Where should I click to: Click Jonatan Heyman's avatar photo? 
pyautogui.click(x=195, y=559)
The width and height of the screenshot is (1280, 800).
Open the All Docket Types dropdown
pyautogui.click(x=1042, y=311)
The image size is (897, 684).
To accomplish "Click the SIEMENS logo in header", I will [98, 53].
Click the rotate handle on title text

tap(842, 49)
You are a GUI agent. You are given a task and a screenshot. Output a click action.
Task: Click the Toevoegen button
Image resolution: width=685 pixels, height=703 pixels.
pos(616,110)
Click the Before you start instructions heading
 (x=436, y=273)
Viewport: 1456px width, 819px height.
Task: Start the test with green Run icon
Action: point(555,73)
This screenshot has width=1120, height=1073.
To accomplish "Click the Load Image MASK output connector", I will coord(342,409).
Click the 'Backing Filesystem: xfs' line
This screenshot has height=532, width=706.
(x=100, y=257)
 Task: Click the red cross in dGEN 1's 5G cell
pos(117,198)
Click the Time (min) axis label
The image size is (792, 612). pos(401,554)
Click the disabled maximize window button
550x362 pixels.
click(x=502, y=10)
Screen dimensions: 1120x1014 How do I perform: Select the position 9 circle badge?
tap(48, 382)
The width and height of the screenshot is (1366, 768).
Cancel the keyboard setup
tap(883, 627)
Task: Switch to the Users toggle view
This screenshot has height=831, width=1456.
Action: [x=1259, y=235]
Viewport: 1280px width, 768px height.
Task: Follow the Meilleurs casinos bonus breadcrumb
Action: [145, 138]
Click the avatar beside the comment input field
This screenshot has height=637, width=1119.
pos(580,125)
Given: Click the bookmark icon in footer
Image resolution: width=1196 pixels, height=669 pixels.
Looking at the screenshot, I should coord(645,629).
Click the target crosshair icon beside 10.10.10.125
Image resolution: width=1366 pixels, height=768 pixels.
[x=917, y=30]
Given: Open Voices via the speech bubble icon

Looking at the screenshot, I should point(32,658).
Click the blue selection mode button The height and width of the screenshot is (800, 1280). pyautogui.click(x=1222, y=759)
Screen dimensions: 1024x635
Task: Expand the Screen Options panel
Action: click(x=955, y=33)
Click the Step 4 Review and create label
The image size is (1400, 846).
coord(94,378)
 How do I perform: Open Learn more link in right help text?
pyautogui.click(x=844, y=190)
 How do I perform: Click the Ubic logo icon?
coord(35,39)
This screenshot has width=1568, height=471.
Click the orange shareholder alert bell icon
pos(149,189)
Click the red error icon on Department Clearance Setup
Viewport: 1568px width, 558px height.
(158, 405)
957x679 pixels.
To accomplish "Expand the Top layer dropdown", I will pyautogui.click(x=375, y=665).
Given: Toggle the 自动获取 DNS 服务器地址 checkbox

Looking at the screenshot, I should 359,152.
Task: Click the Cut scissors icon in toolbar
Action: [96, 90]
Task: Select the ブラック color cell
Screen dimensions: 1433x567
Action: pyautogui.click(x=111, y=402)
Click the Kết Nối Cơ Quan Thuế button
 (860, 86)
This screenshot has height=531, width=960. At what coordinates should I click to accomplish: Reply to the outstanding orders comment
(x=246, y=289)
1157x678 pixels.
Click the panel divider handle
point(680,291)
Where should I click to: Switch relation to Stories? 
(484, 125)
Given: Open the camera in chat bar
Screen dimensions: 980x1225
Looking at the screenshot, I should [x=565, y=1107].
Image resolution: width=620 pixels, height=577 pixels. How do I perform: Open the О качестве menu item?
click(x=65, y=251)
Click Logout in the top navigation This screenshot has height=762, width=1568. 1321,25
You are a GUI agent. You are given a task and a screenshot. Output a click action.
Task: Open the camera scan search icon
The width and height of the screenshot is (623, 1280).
┄┄┄┄┄┄
→ **DESCRIPTION OF THE TASK**
Check every line of the records, and copy the ones that hold the word "camera".

→ **TASK RESULT**
Given: Open the camera in chat bar
Task: Open the camera scan search icon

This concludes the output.